While Prime Minister Benjamin Netanyahu stated his support for the plan standing next to US President Donald Trump in Washington on Tuesday, its envisioning of a future Palestinian state alongside Israel is an element that the right-wing Yamina party, and even parts of Netanyahu’s Likud will have a hard time accepting.

Yamina lawmakers along with many settler leaders said that while they welcomed the plan’s acceptance of Israeli sovereignty over all the settlements and the Jordan Valley, the establishment of a Palestinian state, no matter how small and non-contiguous, was a red line that they would not allow to be crossed.

However, Channel 13 reported Wednesday that the Trump proposal has also exposed a rift in Gantz’s own party, with the centrist alliance’s Telem flank, led by Moshe Ya’alon, unhappy with its inclusion of a state for Palestinians.

Blue and White chairman Benny Gantz (R) and party MKs Moshe Ya’alon and Gabi Ashkenazi at a faction meeting in Tel Aviv on January 8, 2020. (Miriam Alster/Flash90)

During a faction meeting on Tuesday, Ya’alon lectured members from the more centrist Yesh Atid slate. “Stop saying that it is possible to reach a peace agreement. It’s a dream. It’s a hallucination. The Palestinians have been peace rejecters for almost 100 years,” he said.

“The Trump plan is the closest thing to the platform of Blue and White. We cannot and must not speak about a state [for the Palestinians], but rather autonomy only,” he added, according to Channel 13.

Gantz’s remarks came as Likud has vowed to bring a proposal to annex the settlements and Jordan Valley before the cabinet for a vote next week.

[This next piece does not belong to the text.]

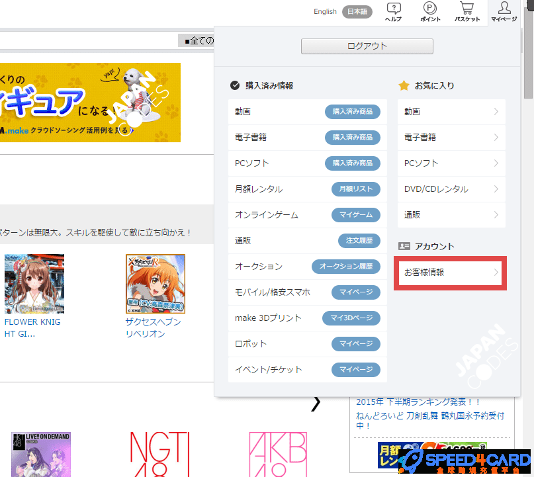Open 月額リスト for monthly rental
Screen dimensions: 534x477
click(x=355, y=189)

While Netanyahu had initially said he planned to do so on Sunday, US and Israeli officials have since hinted that the measure will likely take additional time to prepare.

Commenting on those annexation efforts in his INSS speech, Gantz said that “reckless and irresponsible steps that are not carried out in coordination with our allies in Egypt and Jordan jeopardize [Israel’s] ability to implement [the peace plan].”

For its part, Likud blasted Gantz’s declared Knesset effort.

US President Donald Trump and Israeli Prime Minister Benjamin Netanyahu participate in a joint statement in the East Room of the White House, in Washington, DC, on January 28, 2020. (Sarah Silbiger/Getty Images/AFP)

“The hitchhiker Gantz is trying to catch a lift on the tremendous accomplishments brought by the prime minister after three years of intensive work with the Trump administration. A joke,” a statement from the party’s spokesperson said.

Breaking with past US administrations, the plan envisions the creation of a Palestinian state in part of the West Bank, a handful of neighborhoods in East Jerusalem, the Gaza Strip and some areas of southern Israel — on condition that the Palestinians recognize Israel as a Jewish state and Hamas and other terror groups in the Gaza Strip disarm.

The plan also calls for allowing Israel to annex settlements, granting the Jewish state sovereignty over the Jordan Valley, as well as ongoing overall security control west of the Jordan River, and barring Palestinians from entering Israel as refugees.

Jerusalem would remain “the undivided” capital of Israel, Trump stressed as he unveiled the plan in the White House Tuesday, with Netanyahu standing next to him.